Given a list of Bernoulli variables $X_1, X_2, \ldots, X_n$ with fixed marginal distributions (i.e., success probabilities) $p_i = \Pr[X_i = 1], \forall i \in [n]$.
Question: How can we minimize the joint entropy $H(X_1, X_2, \ldots, X_n)$ while preserving the marginal distributions?
$$H(X_1, ..., X_n) = -\sum_{x_1 \in\mathcal X_1} ... \sum_{x_n \in\mathcal X_n} P(x_1, ..., x_n) \log_2[P(x_1, ..., x_n)]$$
Intuition: We can first sample a number $s \sim \mathcal{U} (0, 1)$ and then decide each $X_i$ by $X_i = 1$ iff $s \leq p_i$. Such a way preserves each individual success probability and intuitively gives the highest dependency among $X_i$'s, thus giving the lowest joint entropy.
However, currently, I cannot come up with rigorous proof.
Note: It is known that the problem of minimizing joint entropy given marginal distributions is NP-hard in general, but I am wondering whether it is possible to have a solution for the special case we are considering.
Refs:
- Kocaoglu, Murat, et al. "Entropic causal inference." Proceedings of the AAAI Conference on Artificial Intelligence. Vol. 31. No. 1. 2017.
- Cicalese, Ferdinando, Luisa Gargano, and Ugo Vaccaro. "Minimum-entropy couplings and their applications." IEEE Transactions on Information Theory 65.6 (2019): 3436-3451.

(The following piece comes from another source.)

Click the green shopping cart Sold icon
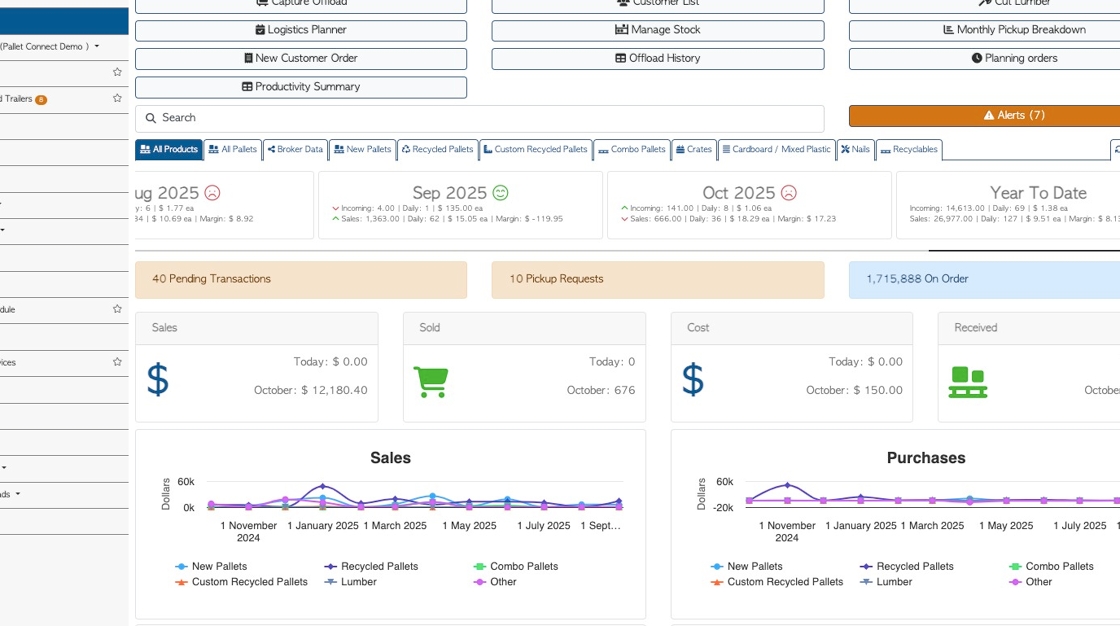coord(431,382)

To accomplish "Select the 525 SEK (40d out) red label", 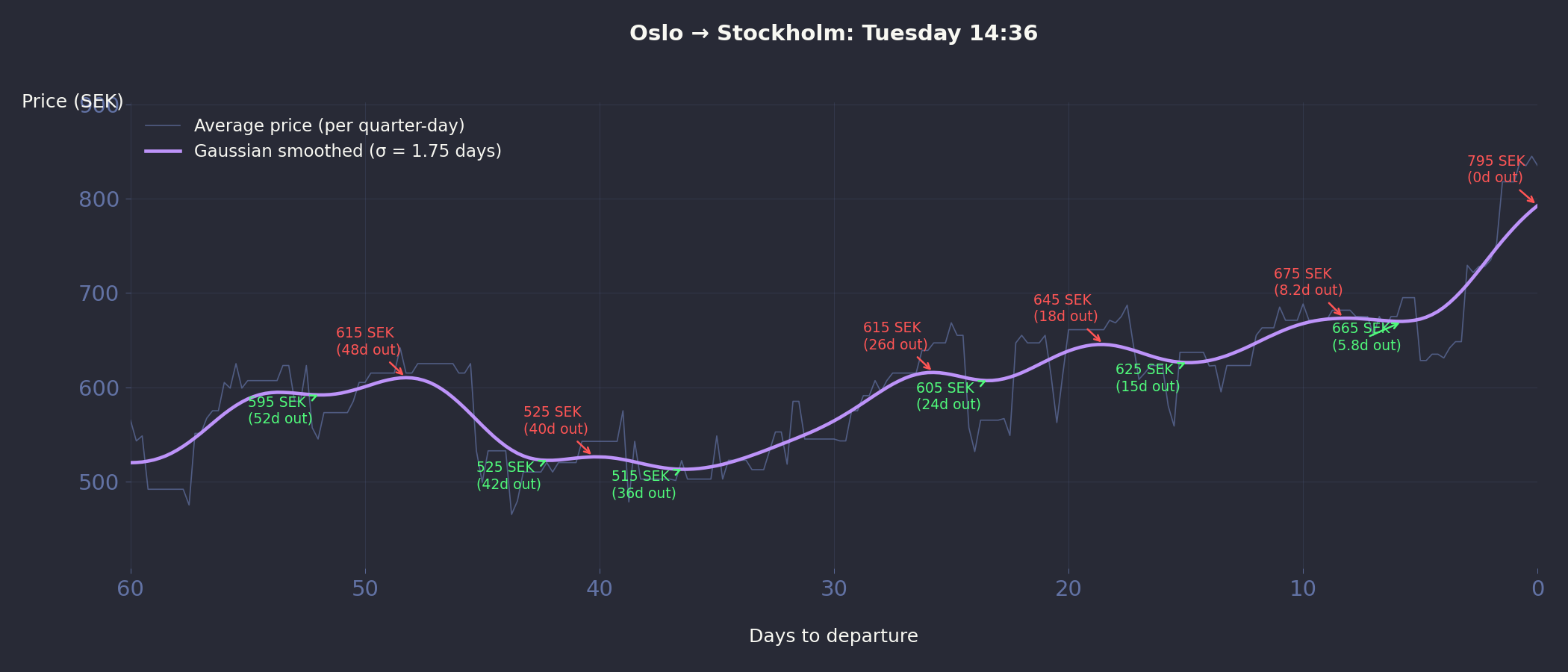I will (x=556, y=420).
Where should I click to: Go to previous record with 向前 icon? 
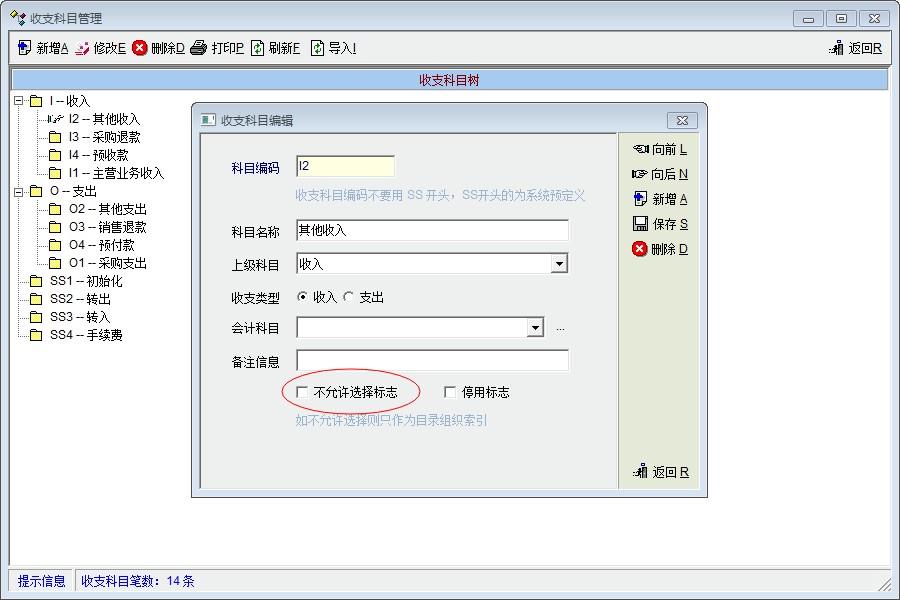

Update: The way described above does not minimize joint entropy. Consider the case with $n= 2$, $p_1 = 0.3$ and $p_2 = 0.7$, and the way to minimize the joint entropy is to make $X_1 = 1$ iff $s \leq p_1$ and make $X_2 = 1$ iff $1 - s \leq p_2$. On the other hand, one can easily see that the above way does minimize the joint entropy when all the $p_i$'s are identical. What would be the conditions when the above way achieves minimum?